Thus, there was generated an unstable, inflationary system - all
in the name of gold - in which client states pyramided their own
inflation on top of Great Britain's. The system was eventually
bound to collapse, as did the gold-exchange standard in the Great
Depression and Bretton Woods by the late 1960s. In addition, the
close ties based on pounds and then dollars meant that the key
or base country was able to exert a form of economic imperialism,
joined by its common paper and pseudo-gold inflation, upon the
client states using the key money.
p210
Charles Conant set forth the theory of surplus capital in his
History of Modern Banks of Issue (1896) and developed it in subsequent
essays. The existence of fixed capital and modern technology,
Conant claimed, invalidated Say's Law and the concept of equilibrium,
and led to chronic "oversavings," which he defined as
savings in excess of profitable investment outlets, in the developed
Western capitalist world. Business cycles, opined Conant, were
inherent in the unregulated activity of modern industrial capitalism.

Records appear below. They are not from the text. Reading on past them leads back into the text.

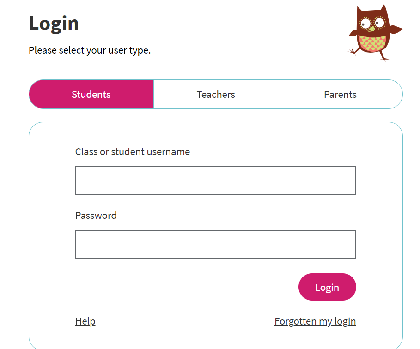Click the owl's green beak

point(371,28)
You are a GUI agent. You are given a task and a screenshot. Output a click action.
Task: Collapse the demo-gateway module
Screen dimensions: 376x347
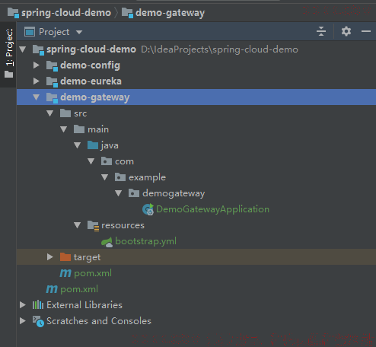pos(37,97)
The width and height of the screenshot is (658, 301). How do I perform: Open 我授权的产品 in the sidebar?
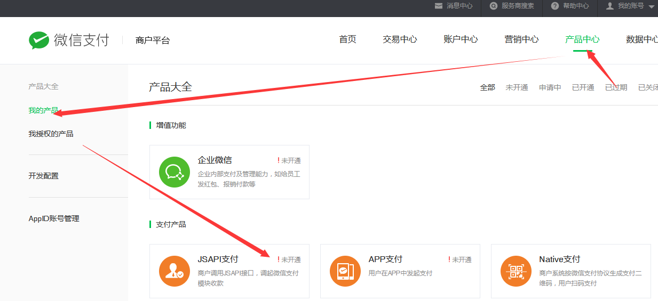51,134
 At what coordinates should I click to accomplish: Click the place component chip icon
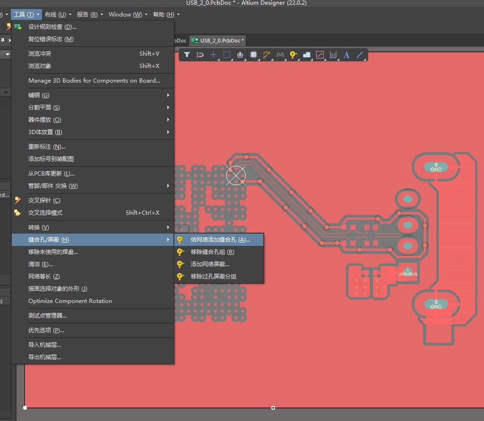tap(253, 55)
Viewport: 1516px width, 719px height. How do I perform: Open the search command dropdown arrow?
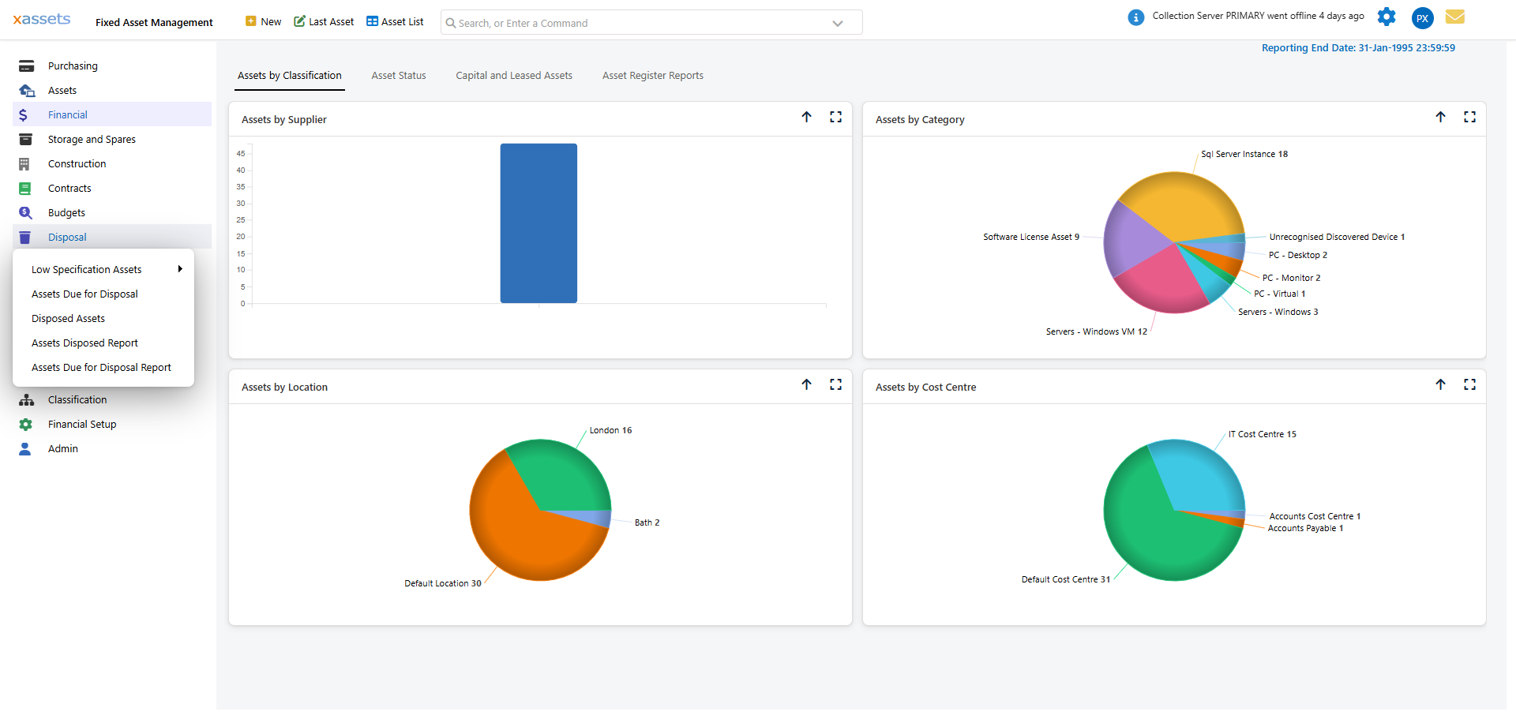(838, 24)
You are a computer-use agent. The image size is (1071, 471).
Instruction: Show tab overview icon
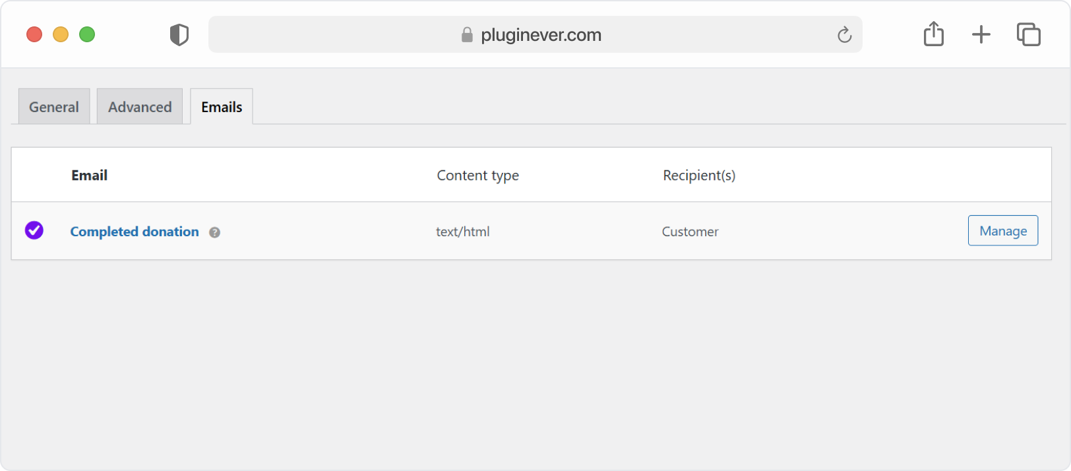point(1029,34)
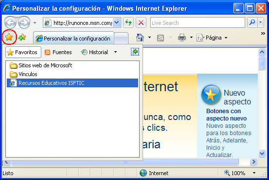
Task: Click the red Stop loading icon
Action: click(x=141, y=22)
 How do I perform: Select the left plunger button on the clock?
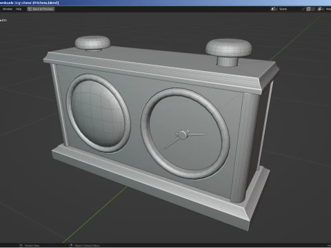pyautogui.click(x=92, y=43)
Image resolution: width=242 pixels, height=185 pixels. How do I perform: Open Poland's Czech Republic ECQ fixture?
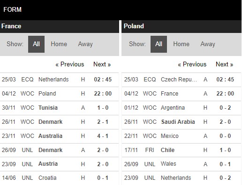point(182,80)
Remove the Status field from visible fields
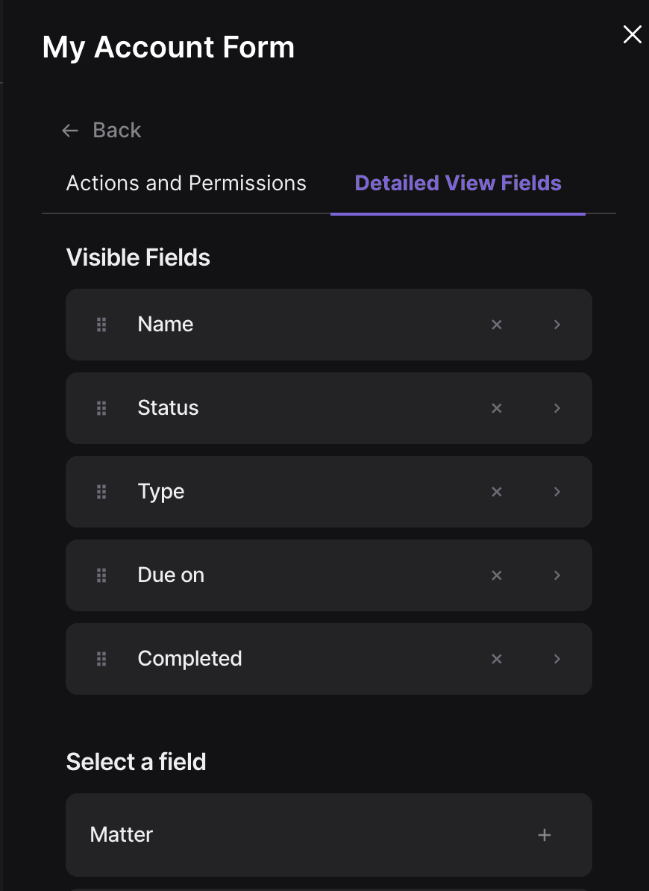The width and height of the screenshot is (649, 891). coord(496,408)

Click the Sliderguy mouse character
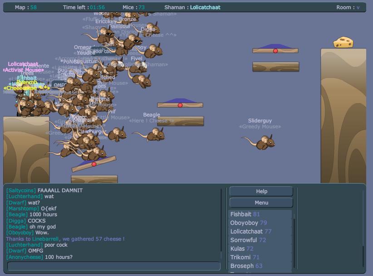(261, 143)
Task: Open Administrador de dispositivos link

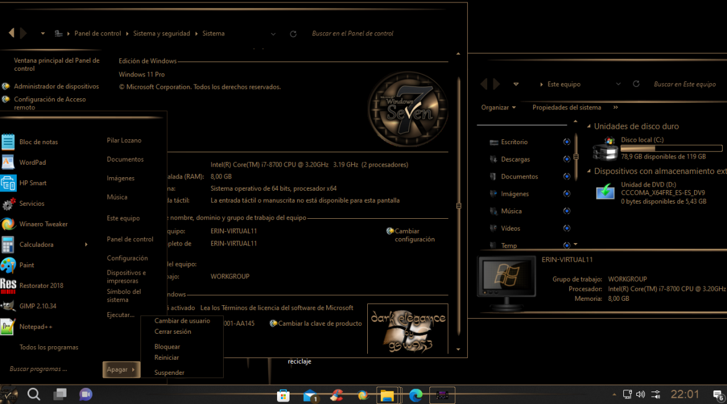Action: 56,87
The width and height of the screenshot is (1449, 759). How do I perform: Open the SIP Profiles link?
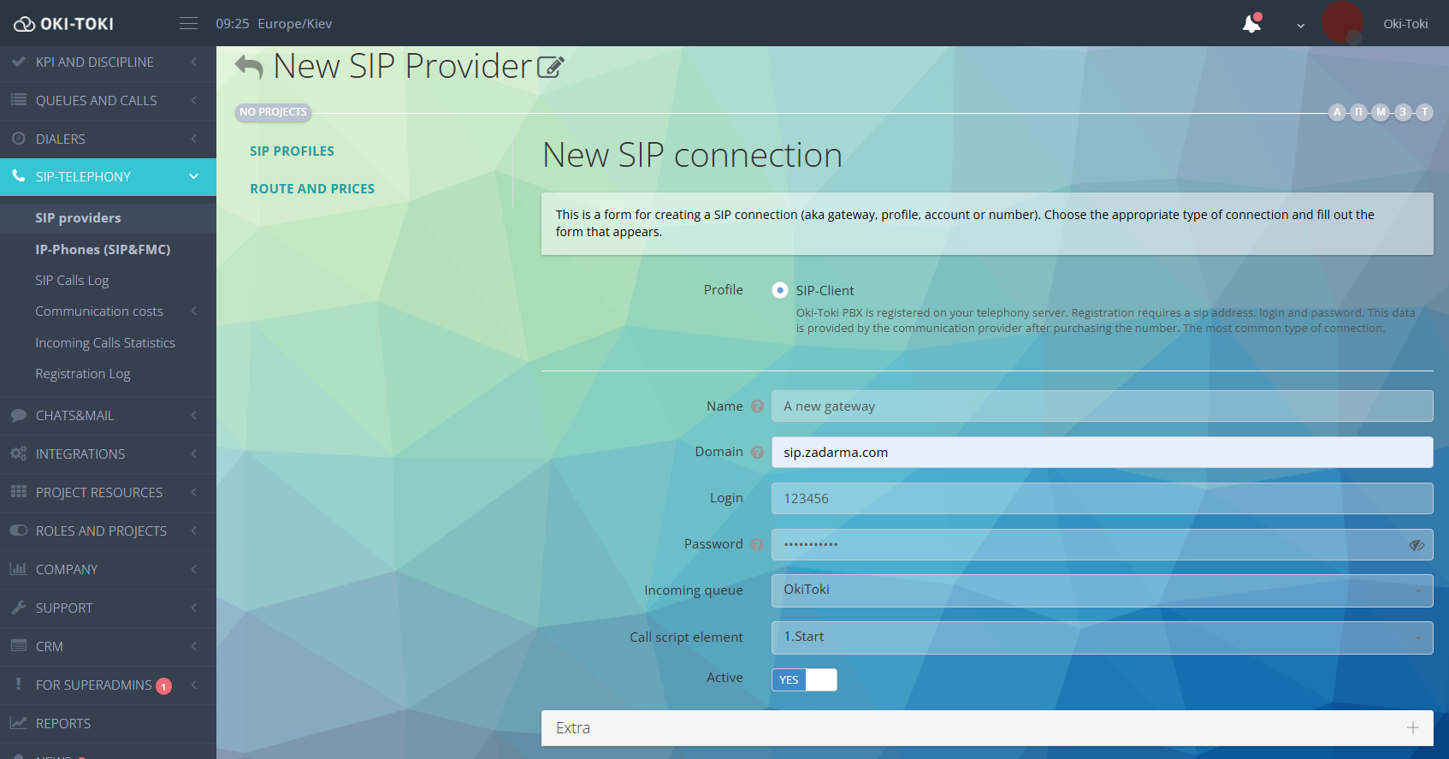[292, 151]
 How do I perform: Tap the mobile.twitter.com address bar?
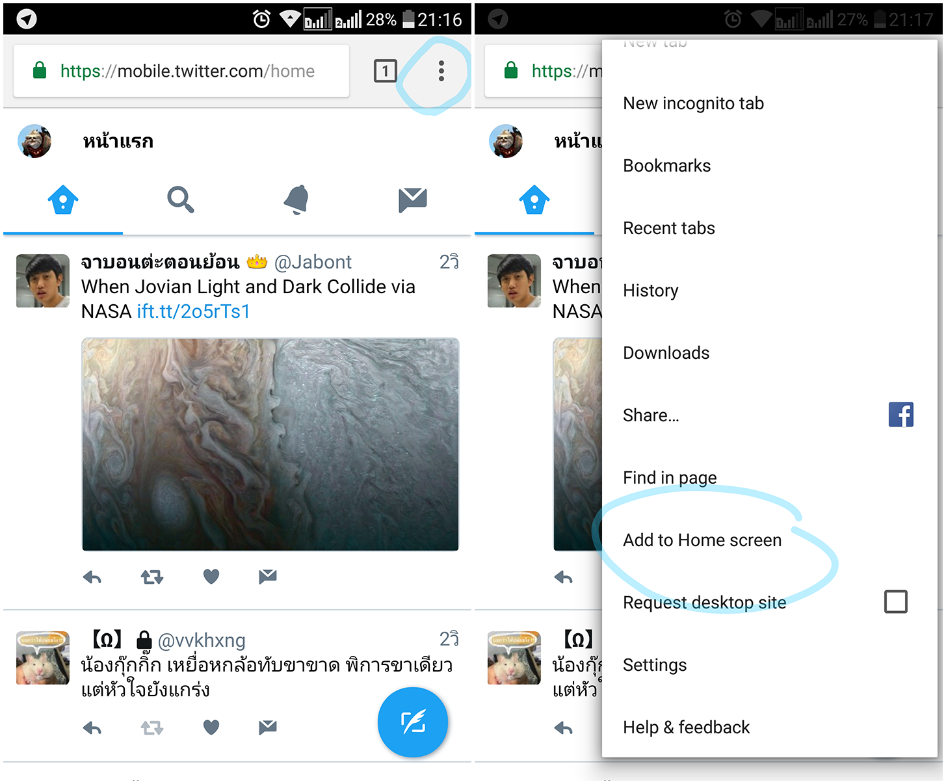point(181,71)
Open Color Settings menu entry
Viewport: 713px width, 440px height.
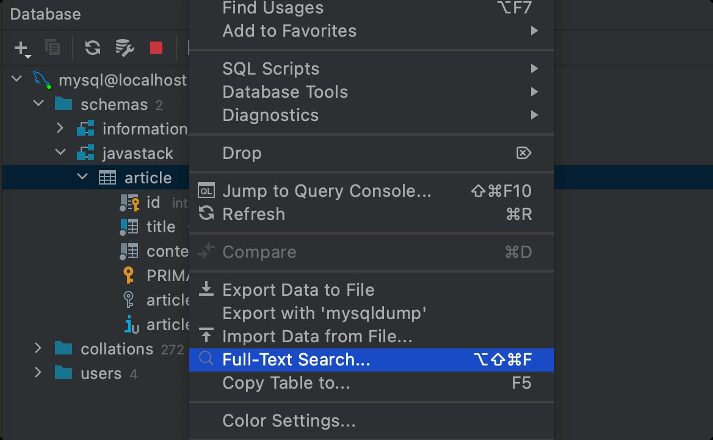289,421
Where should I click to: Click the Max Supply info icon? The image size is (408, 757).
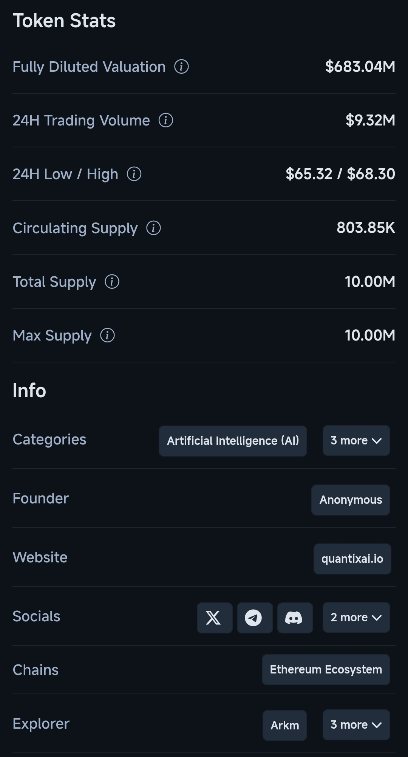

Hence the importance of government-encouraged monopolies and cartels
to stabilize markets and the business cycle, and in particular
the necessity of economic imperialism to force open profitable
outlets abroad for American and other Western surplus capital.
The United States's bold venture into
an imperialist war against Spain in 1898 galvanized the energies
of Conant and other theoreticians of imperialism. Conant responded
with his call for imperialism in "The Economic Basis of Imperialism"
in the September 1898 North American Review, and in other essays
collected in The United States in the Orient: The Nature of the
Economic Problem and published in 1900. S.J. Chapman, a distinguished
British economist, accurately summed Conant's argument as follows:
(1) "In all advanced countries there has been such excessive
saving that no profitable investment for capital remains,"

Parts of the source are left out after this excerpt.